Texto fornecido =>
*****

GREVE

Sem acordo, greve dos professores continua e retorno das aulas é imprevisível

Por: João Oliveira | Editoria: educacao | 24/03/2018 | Visualizações: 1151

- Foto de Reprodução

A greve de professores e servidores em Educação que foi deflagrada no último dia 8 continua e nova assembleia da categoria, marcada para o próximo dia 4 de abril, deve definir os rumos do movimento. A principal reivindicação é o pagamento do piso salarial conforme acordado entre o Sindicato Único dos Trabalhadores em Educação de Minas Gerais (Sind-UTE/MG) e o Governo do Estado, mas que, segundo Sindicato, se tornaria inviável caso Sind-Ute aceitasse termo de ajustamento de conduta onde um dos pontos determina que o Estado cumpra o acordo, desde que não extra-polasse o limite prudencial. Também, classe reivindica o fim do parcelamento dos salários e do 13º e atendimento de qualidade pelo Ipsemg.

*****

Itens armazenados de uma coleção
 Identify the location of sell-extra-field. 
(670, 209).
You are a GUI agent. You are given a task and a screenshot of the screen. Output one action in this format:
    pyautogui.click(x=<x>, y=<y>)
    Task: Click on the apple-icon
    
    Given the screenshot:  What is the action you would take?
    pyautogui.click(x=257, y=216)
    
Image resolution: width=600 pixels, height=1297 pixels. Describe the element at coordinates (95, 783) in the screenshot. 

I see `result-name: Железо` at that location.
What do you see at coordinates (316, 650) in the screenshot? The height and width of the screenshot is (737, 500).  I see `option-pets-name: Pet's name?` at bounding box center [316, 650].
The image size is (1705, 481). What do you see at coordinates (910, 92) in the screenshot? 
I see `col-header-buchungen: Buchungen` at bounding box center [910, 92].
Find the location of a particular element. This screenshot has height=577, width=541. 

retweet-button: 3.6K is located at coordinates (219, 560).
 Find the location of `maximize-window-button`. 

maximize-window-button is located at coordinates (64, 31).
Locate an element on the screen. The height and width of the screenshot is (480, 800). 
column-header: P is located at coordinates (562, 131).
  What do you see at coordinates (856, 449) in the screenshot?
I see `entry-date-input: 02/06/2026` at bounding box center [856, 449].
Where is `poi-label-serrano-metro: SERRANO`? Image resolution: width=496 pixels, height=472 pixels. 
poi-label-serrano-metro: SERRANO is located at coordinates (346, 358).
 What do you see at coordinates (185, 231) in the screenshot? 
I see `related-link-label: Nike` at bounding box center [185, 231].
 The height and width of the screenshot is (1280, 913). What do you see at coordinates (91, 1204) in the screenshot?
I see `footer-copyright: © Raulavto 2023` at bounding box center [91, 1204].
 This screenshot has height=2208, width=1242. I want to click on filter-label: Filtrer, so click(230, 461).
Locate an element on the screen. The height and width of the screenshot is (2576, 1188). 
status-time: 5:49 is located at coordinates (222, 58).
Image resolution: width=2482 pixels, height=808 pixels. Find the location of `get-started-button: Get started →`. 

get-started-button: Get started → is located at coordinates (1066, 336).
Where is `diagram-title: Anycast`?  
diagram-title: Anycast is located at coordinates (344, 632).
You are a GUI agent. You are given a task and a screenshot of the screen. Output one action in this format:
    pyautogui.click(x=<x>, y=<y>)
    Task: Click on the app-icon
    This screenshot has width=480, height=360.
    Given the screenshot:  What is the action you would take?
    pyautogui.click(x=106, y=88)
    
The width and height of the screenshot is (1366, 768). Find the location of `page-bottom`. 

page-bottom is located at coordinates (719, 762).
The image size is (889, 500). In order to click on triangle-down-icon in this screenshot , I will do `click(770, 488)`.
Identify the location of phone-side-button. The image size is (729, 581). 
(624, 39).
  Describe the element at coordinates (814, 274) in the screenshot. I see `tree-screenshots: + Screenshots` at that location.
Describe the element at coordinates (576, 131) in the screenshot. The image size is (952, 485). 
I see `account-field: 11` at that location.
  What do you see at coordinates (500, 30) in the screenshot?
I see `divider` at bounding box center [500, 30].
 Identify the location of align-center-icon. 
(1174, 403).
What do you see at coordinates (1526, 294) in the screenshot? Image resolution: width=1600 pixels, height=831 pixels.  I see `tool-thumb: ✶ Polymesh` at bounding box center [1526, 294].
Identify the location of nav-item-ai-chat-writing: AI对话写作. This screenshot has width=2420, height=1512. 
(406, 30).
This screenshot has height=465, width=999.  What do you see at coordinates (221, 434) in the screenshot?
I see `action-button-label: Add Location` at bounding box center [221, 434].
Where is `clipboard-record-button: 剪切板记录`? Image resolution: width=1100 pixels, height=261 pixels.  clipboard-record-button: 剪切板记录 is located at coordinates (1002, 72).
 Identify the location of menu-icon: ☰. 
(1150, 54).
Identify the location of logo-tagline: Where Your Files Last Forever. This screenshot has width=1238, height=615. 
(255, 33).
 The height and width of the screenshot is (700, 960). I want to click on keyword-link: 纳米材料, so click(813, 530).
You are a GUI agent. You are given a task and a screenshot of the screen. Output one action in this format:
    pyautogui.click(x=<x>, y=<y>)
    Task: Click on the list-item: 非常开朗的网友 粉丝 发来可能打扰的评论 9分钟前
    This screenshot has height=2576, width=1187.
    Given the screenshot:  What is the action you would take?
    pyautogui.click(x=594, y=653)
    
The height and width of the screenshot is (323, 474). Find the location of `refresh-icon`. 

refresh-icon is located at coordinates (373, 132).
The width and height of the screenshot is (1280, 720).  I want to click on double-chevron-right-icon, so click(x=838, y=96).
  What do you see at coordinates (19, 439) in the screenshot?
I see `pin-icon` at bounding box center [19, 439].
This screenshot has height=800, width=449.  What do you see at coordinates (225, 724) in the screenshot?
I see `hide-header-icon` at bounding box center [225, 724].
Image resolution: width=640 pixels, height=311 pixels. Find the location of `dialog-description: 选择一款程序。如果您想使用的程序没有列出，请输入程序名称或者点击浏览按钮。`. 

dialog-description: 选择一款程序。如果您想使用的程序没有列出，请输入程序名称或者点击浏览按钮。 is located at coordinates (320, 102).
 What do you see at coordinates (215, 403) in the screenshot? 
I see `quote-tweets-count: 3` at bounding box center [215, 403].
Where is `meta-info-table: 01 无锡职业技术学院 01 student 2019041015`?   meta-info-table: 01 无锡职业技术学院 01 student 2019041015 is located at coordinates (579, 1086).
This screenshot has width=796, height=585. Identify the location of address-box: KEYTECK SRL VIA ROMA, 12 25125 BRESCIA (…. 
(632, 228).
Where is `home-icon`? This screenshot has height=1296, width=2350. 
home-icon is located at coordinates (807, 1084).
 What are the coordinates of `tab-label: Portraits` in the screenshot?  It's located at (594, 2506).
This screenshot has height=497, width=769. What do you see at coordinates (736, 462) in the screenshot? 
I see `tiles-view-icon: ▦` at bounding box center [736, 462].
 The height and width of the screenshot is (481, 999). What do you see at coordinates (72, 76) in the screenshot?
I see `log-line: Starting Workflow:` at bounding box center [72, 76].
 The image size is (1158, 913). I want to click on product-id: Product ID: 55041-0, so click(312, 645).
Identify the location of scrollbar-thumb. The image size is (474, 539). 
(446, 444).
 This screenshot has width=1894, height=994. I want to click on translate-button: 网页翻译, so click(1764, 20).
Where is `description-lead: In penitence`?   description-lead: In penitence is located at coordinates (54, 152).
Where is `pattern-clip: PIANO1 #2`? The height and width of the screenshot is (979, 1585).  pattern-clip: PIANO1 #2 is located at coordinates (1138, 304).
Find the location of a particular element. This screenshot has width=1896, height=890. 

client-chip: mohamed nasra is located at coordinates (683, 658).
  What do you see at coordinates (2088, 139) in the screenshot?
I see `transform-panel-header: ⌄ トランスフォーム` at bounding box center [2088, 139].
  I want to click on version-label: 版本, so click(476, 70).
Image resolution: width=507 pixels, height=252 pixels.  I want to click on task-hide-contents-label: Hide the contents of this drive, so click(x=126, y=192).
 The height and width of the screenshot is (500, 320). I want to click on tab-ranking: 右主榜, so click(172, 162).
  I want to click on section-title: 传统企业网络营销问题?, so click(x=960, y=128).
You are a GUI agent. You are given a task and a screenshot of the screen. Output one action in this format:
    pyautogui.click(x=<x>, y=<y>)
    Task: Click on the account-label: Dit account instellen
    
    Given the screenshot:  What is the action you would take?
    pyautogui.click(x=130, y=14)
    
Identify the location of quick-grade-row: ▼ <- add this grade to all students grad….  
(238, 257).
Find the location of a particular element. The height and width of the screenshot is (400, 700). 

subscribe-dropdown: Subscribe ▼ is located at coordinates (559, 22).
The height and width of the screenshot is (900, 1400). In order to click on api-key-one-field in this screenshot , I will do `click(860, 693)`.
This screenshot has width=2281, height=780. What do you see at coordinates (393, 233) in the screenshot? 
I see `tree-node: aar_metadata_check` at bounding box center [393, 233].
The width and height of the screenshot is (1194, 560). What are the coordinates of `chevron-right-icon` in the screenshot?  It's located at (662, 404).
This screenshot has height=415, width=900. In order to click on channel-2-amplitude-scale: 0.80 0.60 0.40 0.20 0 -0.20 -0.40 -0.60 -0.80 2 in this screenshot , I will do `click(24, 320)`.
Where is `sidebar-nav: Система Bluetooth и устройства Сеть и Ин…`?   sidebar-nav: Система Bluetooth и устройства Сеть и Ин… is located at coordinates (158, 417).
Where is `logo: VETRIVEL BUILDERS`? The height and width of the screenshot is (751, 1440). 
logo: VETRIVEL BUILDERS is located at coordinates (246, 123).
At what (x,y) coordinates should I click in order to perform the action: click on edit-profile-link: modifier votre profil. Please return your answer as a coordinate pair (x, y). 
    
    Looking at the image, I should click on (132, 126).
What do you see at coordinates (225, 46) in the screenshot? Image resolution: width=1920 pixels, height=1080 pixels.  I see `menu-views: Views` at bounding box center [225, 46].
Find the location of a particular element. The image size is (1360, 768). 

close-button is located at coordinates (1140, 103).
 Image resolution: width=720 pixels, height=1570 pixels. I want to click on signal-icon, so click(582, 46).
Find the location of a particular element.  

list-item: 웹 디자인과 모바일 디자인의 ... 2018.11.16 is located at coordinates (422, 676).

*****

A fazer => Você pode reproduzir, palavra por palavra, o texto completo da notícia sobre a greve dos professores?

Solução da tarefa =>
GREVE

Sem acordo, greve dos professores continua e retorno das aulas é imprevisível

Por: João Oliveira | Editoria: educacao | 24/03/2018 | Visualizações: 1151

- Foto de Reprodução

A greve de professores e servidores em Educação que foi deflagrada no último dia 8 continua e nova assembleia da categoria, marcada para o próximo dia 4 de abril, deve definir os rumos do movimento. A principal reivindicação é o pagamento do piso salarial conforme acordado entre o Sindicato Único dos Trabalhadores em Educação de Minas Gerais (Sind-UTE/MG) e o Governo do Estado, mas que, segundo Sindicato, se tornaria inviável caso Sind-Ute aceitasse termo de ajustamento de conduta onde um dos pontos determina que o Estado cumpra o acordo, desde que não extra-polasse o limite prudencial. Também, classe reivindica o fim do parcelamento dos salários e do 13º e atendimento de qualidade pelo Ipsemg.